En un momento indeterminado de finales del siglo XX, esa obra maestra del marketing conocida como Spice Girls dejó de ser rentable, es decir, que pasó de moda. En mi colegio estábamos en una edad demasiado delicada como para tener personalidad propia, así que necesitábamos urgentemente otra moda que llenase ese vacío. El sector femenino encontró una solución fácil en los Backstreet Boys, pero los chicos tuvimos que buscar otra cosa. Por razones obvias.

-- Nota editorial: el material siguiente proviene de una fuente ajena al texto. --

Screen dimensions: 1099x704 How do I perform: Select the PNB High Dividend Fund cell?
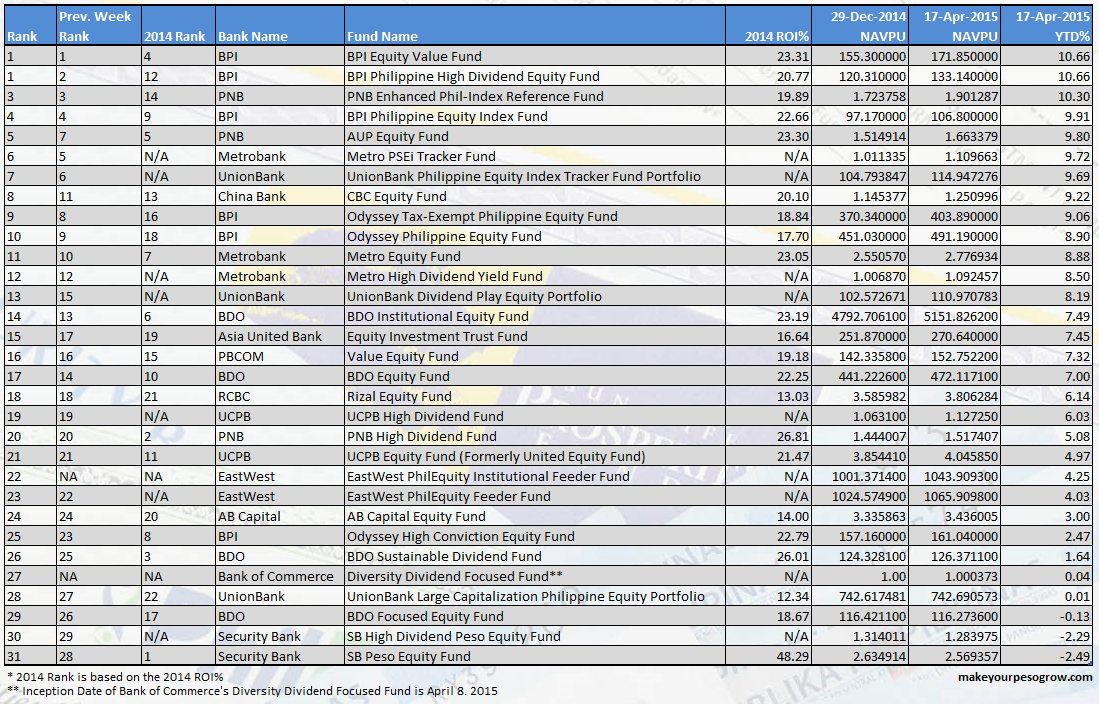coord(420,436)
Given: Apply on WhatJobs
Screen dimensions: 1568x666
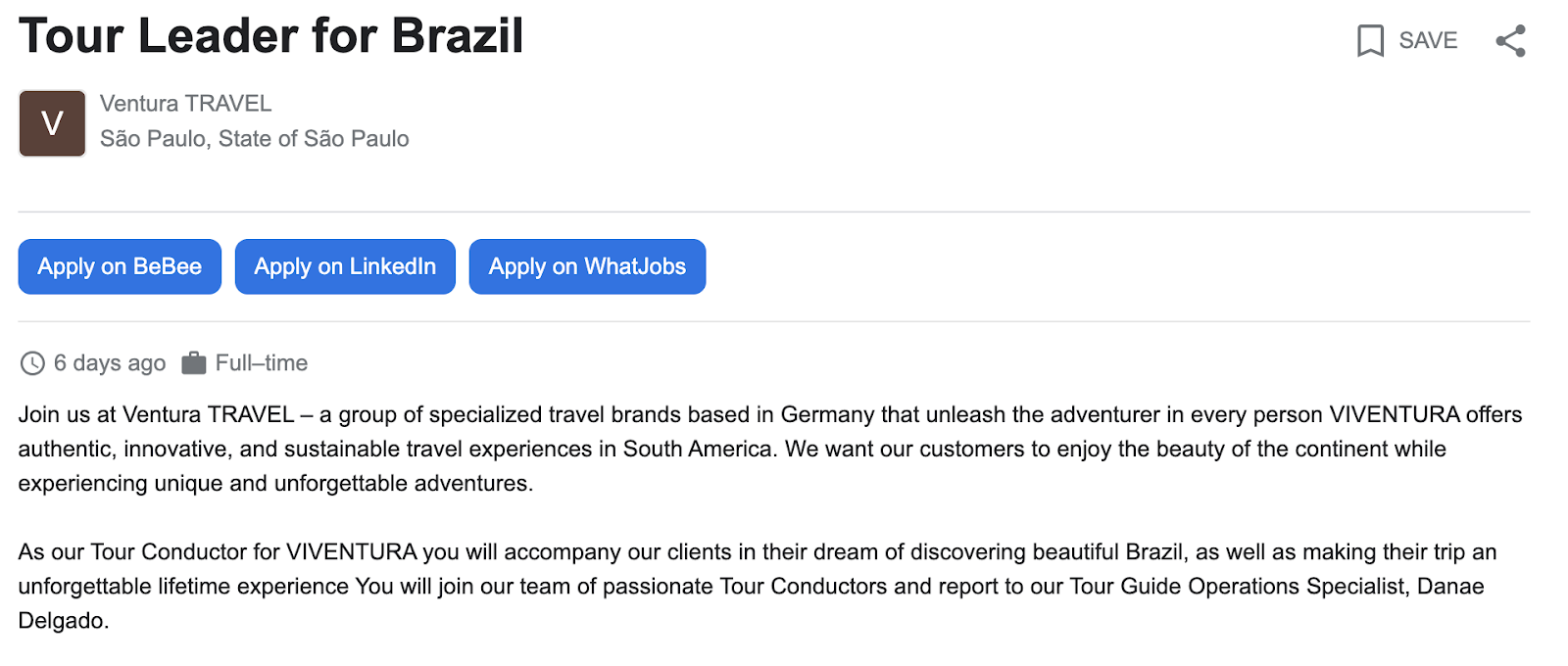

Y entonces apareció Ska-P. Alguien llegó a clase con El vals del obrero en su walkman, ofreciendo el auricular a todo el mundo mientras soltaba el clásico discursillo de "escucha esto, es la hostia, cantan verdades y además te ríes". Ciertamente las letras eran auténtica poesía:
Aquellas canciones tan subversivas y repletas de palabrotas causaron furor. Las cantábamos en grupo y en los fragmentos más políticamente incorrectos (recordemos que estábamos a las puertas de la pubertad) elevábamos la voz, como si fuese una competición de ver quién era más malote. Esos versos dejaban en tu boca el sabor de la rebeldía, y qué bien sabía.
Y saco un papelillo, me preparo un cigarrillo
y una china pa'l canuto de hachís, ¡hachís!
Saca ya la china tron, venga ya esa china tron,
quémame la china tron, ¡no hay chinas!
El punto culminante de todo esto fue Eurosis. Estoy revisando las canciones y todavía me sé la mayoría, apesar de que jamás tuve el disco. Sus grandes temas están ahí: Paramilitar, Simpático Holgazán, España Va Bien, el mítico Villancico que todavía sigo cantando todas las navidades... Ska-P fue, junto con Molotov, la banda sonora de una gran época. Una época que terminó cuando nos dimos cuenta de que eran malísimos, pero eso ya es esa historia.